**WORK TO BE COMPLETED**: Transcribe exactly everything in the data below from the line containing "Travel Tips (1368, 18)" down to the line containing "First Visit to Taichung (445, 1147)", both lines included and nothing further.

**RECORDS TO USE**:
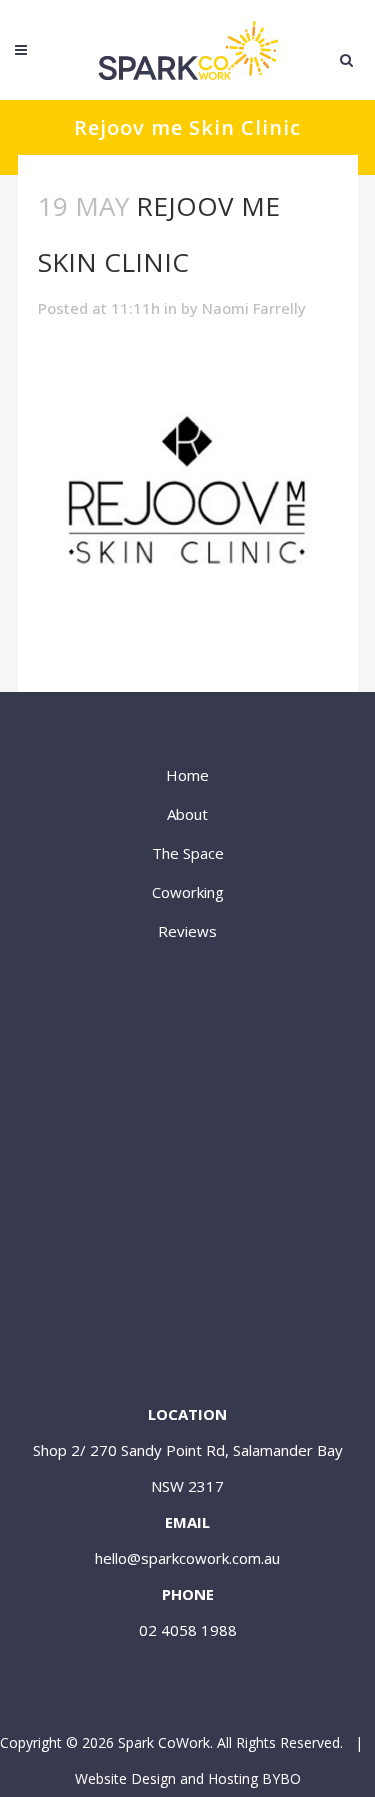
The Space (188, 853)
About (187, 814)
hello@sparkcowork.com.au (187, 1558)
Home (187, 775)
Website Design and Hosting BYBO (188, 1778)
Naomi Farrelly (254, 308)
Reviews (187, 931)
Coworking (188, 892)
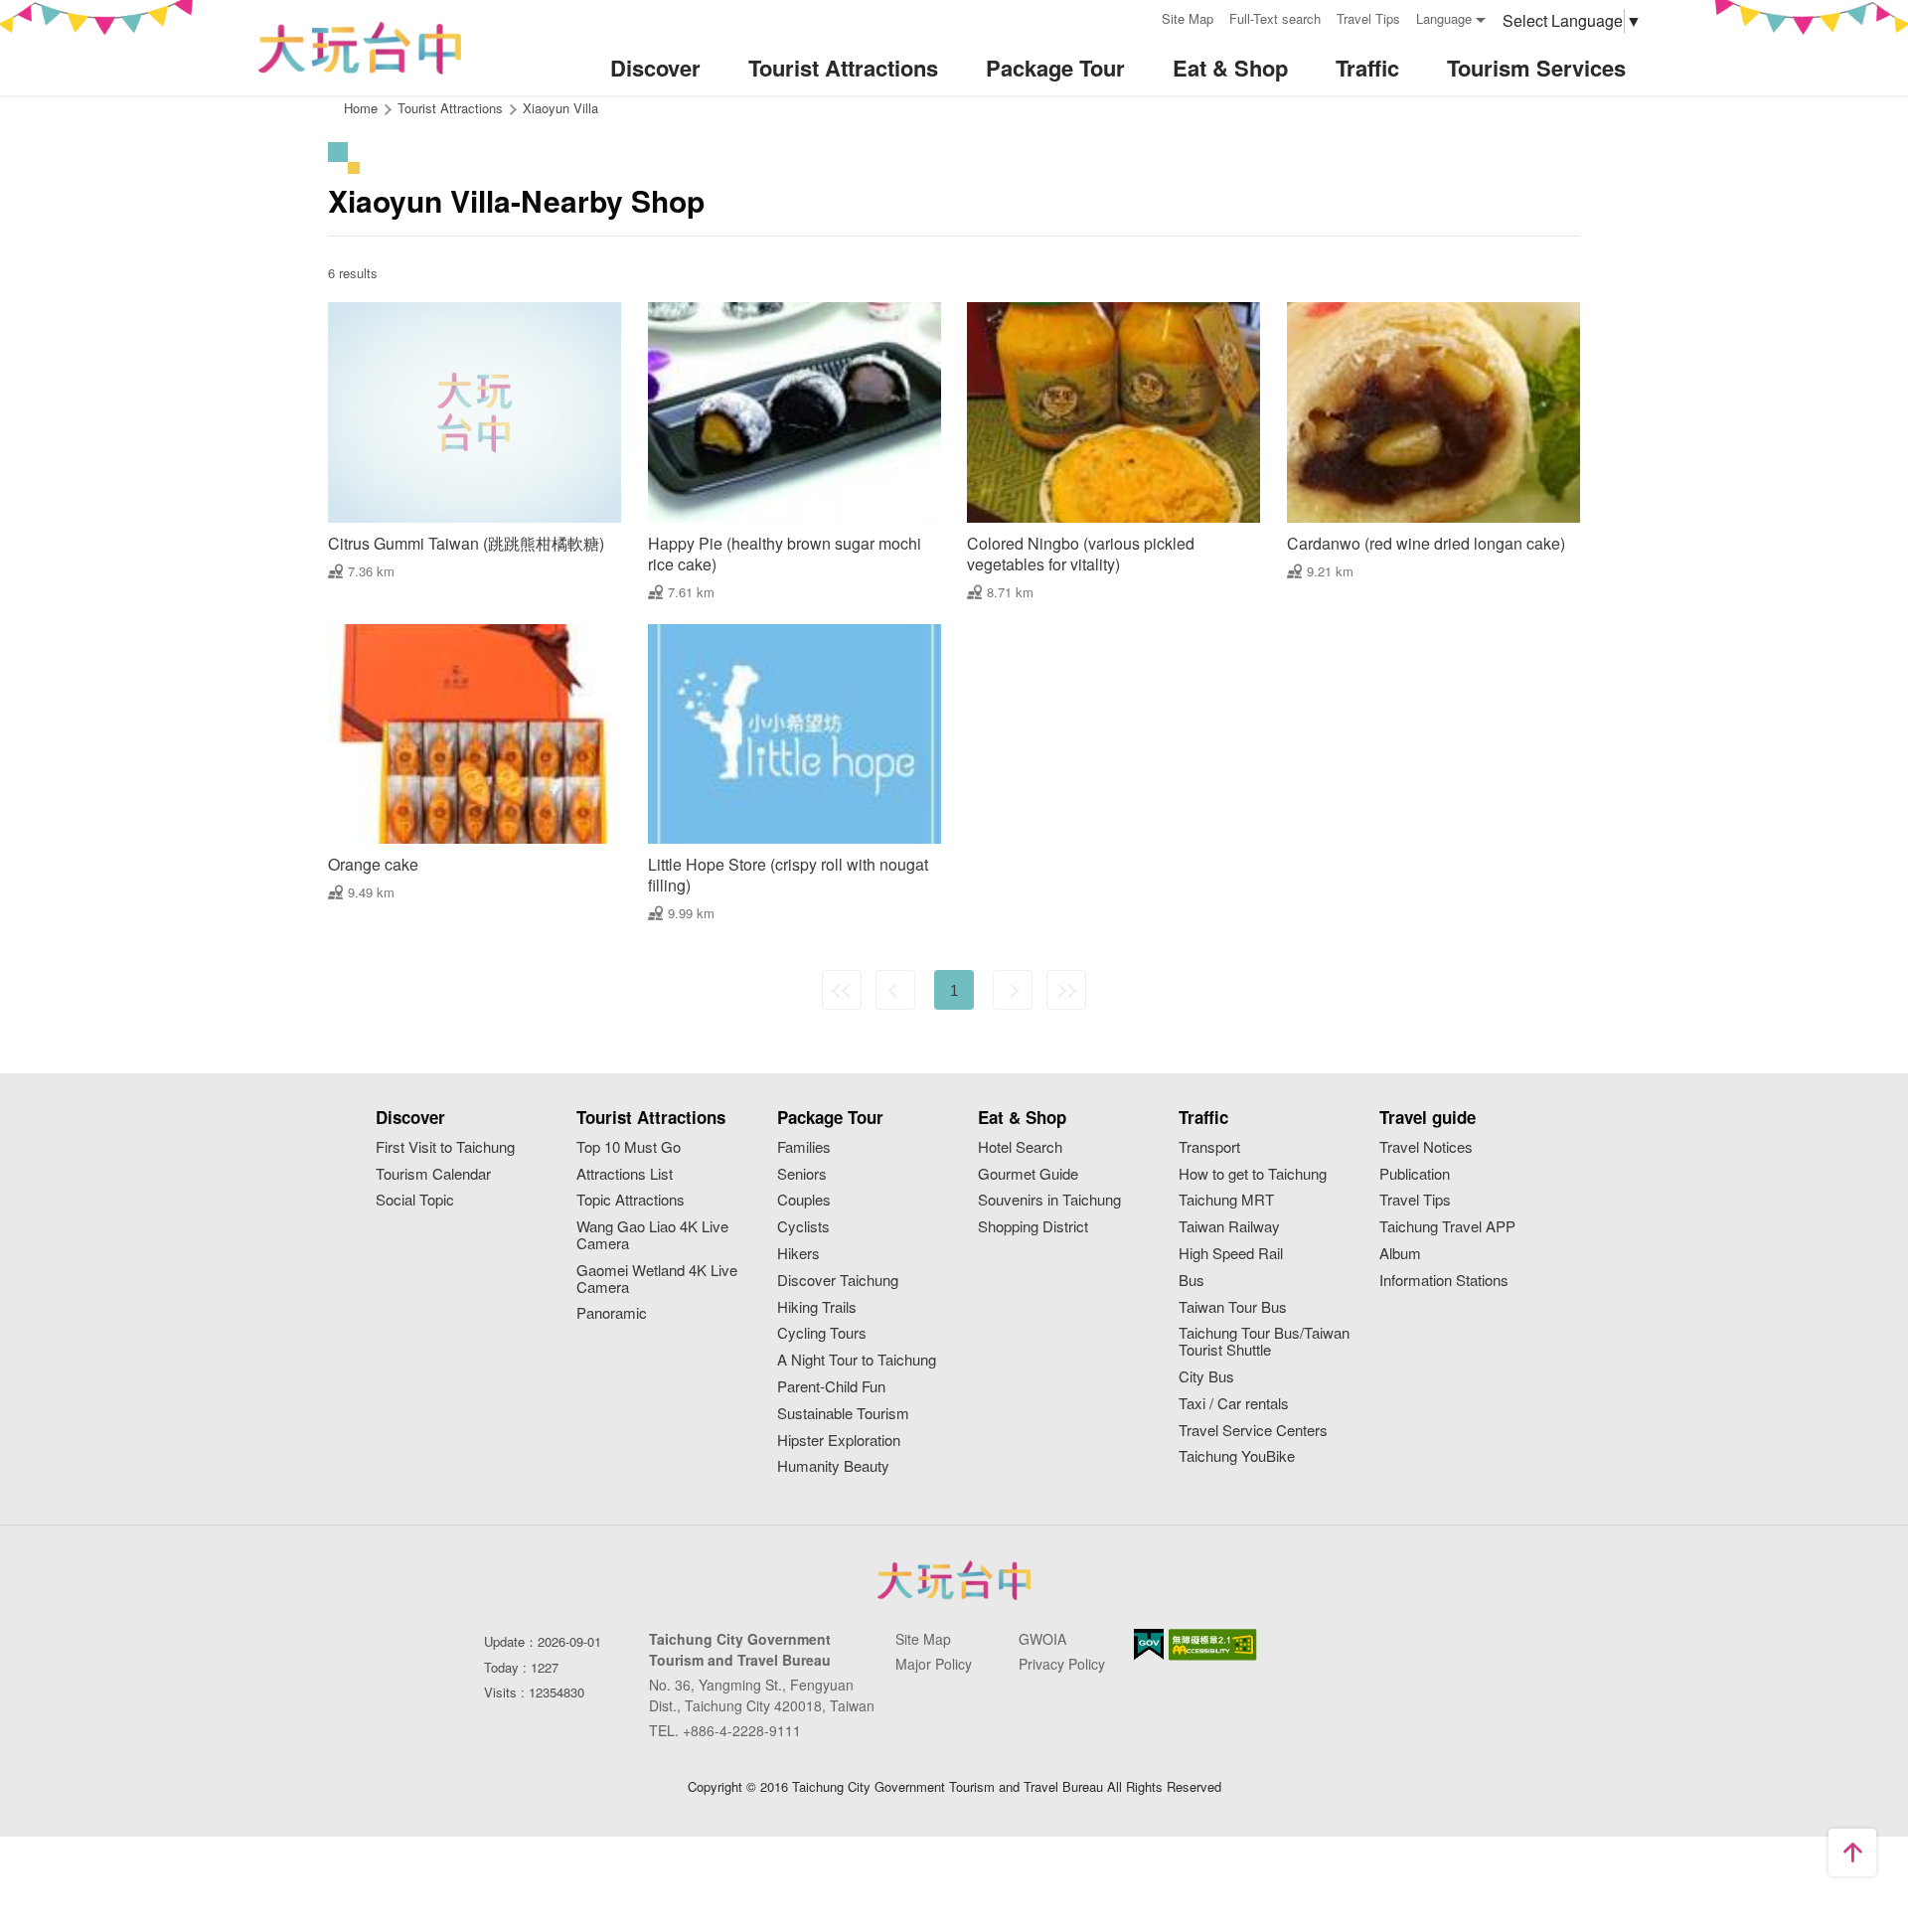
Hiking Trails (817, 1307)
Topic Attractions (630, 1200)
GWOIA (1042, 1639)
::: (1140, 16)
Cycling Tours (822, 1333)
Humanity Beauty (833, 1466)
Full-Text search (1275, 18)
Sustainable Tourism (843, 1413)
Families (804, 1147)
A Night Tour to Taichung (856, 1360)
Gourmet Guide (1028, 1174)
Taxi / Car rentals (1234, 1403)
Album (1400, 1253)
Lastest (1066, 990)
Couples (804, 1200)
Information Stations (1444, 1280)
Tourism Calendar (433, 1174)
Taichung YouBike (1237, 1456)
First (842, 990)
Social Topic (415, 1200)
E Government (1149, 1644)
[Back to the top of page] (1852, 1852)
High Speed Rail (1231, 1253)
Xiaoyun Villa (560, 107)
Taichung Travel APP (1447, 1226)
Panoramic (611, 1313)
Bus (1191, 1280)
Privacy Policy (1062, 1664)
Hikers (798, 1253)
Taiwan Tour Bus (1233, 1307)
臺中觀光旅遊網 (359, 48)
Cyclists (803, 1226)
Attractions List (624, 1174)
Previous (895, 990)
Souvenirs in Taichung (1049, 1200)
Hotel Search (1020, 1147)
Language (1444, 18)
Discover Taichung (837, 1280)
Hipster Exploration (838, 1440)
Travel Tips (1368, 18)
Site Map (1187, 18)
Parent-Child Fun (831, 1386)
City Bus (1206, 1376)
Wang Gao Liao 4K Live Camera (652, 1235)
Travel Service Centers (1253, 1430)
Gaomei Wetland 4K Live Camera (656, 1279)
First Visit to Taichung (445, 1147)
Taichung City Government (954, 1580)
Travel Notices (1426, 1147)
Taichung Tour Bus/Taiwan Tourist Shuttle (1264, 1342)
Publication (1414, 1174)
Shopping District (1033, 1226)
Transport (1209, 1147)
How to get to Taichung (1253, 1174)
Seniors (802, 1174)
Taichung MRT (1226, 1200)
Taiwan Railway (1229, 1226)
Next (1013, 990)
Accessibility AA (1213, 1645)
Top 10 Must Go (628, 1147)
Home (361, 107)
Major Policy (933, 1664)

**TASK SOLUTION**:
Travel Tips (1368, 18)
Site Map (1187, 18)
Parent-Child Fun (831, 1386)
City Bus (1206, 1376)
Wang Gao Liao 4K Live Camera (652, 1235)
Travel Service Centers (1253, 1430)
Gaomei Wetland 4K Live Camera (656, 1279)
First Visit to Taichung (445, 1147)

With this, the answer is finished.